Conforme determina o artigo 23 da instrução, o servidor deverá “providenciar as estruturas física e tecnológica necessárias, mediante a utilização de equipamentos e mobiliários adequados e ergonômicos, assumindo, inclusive, os custos referentes à conexão à internet, à energia elétrica e ao telefone, entre outras despesas decorrentes do exercício de suas atribuições.”

A justificativa seria a redução dos gastos do poder público, uma das principais bandeiras políticas do governo.

Na tentativa de resolver alguns dos problemas, o Ministério Público do Trabalho (MPT) publicou, no início deste mês, nota técnica com orientações para a implementação de um home office saudável e seguro. O documento traça 17 orientações, dentre as quais, o respeito à jornada contratual, o direito à desconexão e a criação de uma “ética digital” no relacionamento entre empresas e empregados.

Conheça as recomendações do MPT na íntegra.

O objetivo do MPT ao fazer as recomendações é compilar diretrizes para evitar danos a trabalhadores e empresas, mas a iniciativa acabou sendo criticada por parte da comunidade jurídica, sob alegações de que estaria extrapolando seu papel de fiscalização. Em entrevista à Agência Nossa, a procuradora rebate:

“O MPT não tem poder legislativo. Nossa atuação está fundamentada no texto constitucional, que exige a defesa de direitos fundamentais e respeito à ordem jurídica. A realidade do teletrabalho é bastante anterior à reforma trabalhista. Ela foi expressamente regulamentada pela primeira vez pela Lei 12.551 de 2011. A nota técnica tem o objetivo de orientar em relação a todo esse conjunto normativo.”

Segundo ela, para solucionar a questão é indispensável a formulação de regras claras. Do contrário, a litigiosidade tende a aumentar.
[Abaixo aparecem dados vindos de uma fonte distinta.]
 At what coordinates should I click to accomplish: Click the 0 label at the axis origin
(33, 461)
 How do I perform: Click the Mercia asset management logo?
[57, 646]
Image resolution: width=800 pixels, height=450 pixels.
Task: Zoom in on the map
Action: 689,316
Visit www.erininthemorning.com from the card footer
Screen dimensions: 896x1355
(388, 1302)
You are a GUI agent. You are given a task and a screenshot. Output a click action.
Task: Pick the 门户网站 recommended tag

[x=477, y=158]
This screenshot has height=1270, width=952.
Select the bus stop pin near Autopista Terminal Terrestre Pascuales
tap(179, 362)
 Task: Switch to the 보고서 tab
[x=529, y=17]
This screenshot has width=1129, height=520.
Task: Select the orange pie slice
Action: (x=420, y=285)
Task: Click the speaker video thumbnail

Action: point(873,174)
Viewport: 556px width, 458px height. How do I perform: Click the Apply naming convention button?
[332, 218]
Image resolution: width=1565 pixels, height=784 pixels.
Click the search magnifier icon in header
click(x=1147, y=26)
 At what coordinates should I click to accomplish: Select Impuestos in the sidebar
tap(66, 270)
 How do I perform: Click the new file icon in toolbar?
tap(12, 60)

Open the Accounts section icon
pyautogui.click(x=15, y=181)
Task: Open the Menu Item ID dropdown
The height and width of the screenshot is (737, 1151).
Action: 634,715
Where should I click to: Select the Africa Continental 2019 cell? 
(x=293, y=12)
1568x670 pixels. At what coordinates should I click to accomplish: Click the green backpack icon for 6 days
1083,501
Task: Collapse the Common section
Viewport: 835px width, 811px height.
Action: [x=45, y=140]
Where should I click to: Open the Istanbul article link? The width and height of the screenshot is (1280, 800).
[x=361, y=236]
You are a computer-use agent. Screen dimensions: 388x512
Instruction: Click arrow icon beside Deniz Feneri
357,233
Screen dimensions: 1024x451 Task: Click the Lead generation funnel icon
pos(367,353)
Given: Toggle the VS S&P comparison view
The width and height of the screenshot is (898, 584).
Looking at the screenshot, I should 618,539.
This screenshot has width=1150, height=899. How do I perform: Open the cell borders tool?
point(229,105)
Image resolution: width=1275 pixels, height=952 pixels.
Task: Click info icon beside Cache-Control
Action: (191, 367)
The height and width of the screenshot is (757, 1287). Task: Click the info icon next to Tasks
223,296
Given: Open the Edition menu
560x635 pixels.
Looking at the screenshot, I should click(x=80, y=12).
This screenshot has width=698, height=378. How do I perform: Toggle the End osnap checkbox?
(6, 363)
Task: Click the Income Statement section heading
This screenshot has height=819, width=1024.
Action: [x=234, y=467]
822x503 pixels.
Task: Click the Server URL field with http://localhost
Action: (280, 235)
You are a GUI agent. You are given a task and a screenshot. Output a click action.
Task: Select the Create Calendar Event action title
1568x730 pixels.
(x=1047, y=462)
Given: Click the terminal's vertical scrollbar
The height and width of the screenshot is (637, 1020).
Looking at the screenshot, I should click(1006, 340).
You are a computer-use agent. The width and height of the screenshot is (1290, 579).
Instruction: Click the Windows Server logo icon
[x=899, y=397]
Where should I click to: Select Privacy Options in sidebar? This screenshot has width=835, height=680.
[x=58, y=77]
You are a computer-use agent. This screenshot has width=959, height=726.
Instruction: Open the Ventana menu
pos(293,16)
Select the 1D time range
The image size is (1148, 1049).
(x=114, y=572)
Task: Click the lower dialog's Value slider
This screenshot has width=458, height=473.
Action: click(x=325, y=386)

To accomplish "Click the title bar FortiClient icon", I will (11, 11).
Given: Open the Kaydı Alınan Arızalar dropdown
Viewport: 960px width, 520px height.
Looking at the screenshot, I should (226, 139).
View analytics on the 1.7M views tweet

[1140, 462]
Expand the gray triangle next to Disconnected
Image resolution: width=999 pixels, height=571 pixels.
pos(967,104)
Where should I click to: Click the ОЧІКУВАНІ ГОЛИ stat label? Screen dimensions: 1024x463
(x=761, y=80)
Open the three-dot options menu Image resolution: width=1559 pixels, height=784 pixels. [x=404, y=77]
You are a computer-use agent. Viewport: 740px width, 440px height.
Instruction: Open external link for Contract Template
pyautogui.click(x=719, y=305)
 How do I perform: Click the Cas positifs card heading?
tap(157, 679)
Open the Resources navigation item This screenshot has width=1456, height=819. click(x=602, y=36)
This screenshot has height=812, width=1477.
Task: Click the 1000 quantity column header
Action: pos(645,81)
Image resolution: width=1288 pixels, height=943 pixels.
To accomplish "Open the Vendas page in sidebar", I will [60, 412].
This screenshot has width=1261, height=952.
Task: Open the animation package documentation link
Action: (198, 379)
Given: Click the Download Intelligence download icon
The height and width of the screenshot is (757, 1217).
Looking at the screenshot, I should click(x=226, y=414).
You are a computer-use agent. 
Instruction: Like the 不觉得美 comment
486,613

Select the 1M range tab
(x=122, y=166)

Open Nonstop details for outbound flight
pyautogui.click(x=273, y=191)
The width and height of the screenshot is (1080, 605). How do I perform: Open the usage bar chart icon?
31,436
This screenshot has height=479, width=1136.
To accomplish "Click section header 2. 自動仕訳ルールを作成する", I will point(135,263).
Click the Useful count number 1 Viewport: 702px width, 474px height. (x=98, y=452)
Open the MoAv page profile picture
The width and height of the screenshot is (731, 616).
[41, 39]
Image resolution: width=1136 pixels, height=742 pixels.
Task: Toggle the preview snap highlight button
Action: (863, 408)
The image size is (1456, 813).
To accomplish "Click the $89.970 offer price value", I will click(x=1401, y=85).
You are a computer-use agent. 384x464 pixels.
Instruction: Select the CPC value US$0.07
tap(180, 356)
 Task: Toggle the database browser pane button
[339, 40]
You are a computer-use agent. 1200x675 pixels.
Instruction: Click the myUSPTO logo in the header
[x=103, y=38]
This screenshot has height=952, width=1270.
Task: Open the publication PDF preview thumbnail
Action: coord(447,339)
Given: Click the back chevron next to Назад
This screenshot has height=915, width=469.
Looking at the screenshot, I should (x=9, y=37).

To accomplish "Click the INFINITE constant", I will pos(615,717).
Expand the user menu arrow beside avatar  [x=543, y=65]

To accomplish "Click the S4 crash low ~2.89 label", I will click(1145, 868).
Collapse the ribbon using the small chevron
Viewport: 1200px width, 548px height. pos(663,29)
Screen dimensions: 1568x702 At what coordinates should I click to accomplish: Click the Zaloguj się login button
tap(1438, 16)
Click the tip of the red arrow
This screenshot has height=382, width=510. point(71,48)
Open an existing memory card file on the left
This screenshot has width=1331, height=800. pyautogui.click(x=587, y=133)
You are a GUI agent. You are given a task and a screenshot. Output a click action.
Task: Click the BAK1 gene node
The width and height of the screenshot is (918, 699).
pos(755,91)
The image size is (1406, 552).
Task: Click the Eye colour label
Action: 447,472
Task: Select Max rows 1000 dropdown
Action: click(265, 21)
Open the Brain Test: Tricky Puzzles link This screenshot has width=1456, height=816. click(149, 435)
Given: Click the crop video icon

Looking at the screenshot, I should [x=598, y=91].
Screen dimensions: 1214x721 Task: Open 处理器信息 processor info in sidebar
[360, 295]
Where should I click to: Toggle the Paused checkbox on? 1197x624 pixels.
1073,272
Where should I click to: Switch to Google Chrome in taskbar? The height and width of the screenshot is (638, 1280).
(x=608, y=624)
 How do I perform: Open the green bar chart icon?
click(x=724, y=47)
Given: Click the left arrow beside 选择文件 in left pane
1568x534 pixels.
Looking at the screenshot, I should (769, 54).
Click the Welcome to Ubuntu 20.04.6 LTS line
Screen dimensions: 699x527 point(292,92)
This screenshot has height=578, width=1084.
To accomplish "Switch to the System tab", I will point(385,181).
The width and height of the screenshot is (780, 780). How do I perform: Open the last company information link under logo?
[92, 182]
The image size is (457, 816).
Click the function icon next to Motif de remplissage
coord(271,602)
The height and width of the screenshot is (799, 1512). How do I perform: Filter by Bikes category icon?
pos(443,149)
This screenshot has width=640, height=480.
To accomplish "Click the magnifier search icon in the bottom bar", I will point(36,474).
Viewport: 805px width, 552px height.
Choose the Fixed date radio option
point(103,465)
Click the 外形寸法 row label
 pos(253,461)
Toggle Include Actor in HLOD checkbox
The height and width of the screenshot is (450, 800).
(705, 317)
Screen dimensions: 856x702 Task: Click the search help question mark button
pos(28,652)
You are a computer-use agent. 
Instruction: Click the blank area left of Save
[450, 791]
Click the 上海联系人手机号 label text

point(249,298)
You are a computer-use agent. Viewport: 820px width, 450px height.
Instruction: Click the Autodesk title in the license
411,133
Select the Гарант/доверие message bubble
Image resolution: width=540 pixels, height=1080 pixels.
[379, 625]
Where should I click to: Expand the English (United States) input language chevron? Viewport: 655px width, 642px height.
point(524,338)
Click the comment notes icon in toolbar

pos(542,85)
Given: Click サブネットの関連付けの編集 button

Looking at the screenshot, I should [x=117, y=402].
Para a advogada trabalhista Priscila Quintanilha, do escritório Pedro Pamplona Advogados, o vai-e-vem de alterações da lei cria um ambiente de incerteza na adesão dos próprios empregadores aos novos contratos:

“O teletrabalho e o trabalho intermitente foram as maiores inovações contratuais de 2017, depois tentaram aprovar uma mini reforma, que era o contrato verde e amarelo, e agora as medidas provisórias emergenciais… isso traz muita insegurança jurídica para os empresários contratarem”.

Bem-estar

Por outro lado, um estudo recente do FGV Saúde aponta que os efeitos de uma má ergonomia no home office podem ir além de sintomas físicos, afetando também os estados de humor e vitalidade dos trabalhadores. Segundo a pesquisa, quase metade dos respondentes (45,63%) apresentou baixo nível de bem-estar e saúde mental.

Já a redução salarial, provocada pela retirada de benefícios e adicionais, envolve diferentes discussões. Ferreira explica que, enquanto a desobrigação de pagamento de vale-transporte é pacificada pela Lei 7418, o vale alimentação é considerado uma polêmica, e divide opiniões.

“Existem três interpretações possíveis. A primeira nega o direito, considerando que o vale-alimentação não é verba salarial. A segunda é seguida por aqueles que defendem que depende de acordo coletivo: se estiver escrito que abrange todos os empregados, esse acordo ou convenção é lei para aquela categoria; se não está escrito, tem quem entenda que o empregador pode deixar de pagar. Na minha interpretação, a lei resguarda o direito, mesmo sem constar expressamente no acordo, porque é um benefício cuja supressão configura uma alteração lesiva. Eu entendo que a empresa deve continuar pagando, até porque o empregado tem que continuar se alimentando”.

Apesar da polêmica, é inegável que o trabalho em casa proporcionou ao trabalhador mais tempo para se dedicar à família, o que deveria ser visto como fator mais importante que os problemas, segundo defendem alguns especialistas.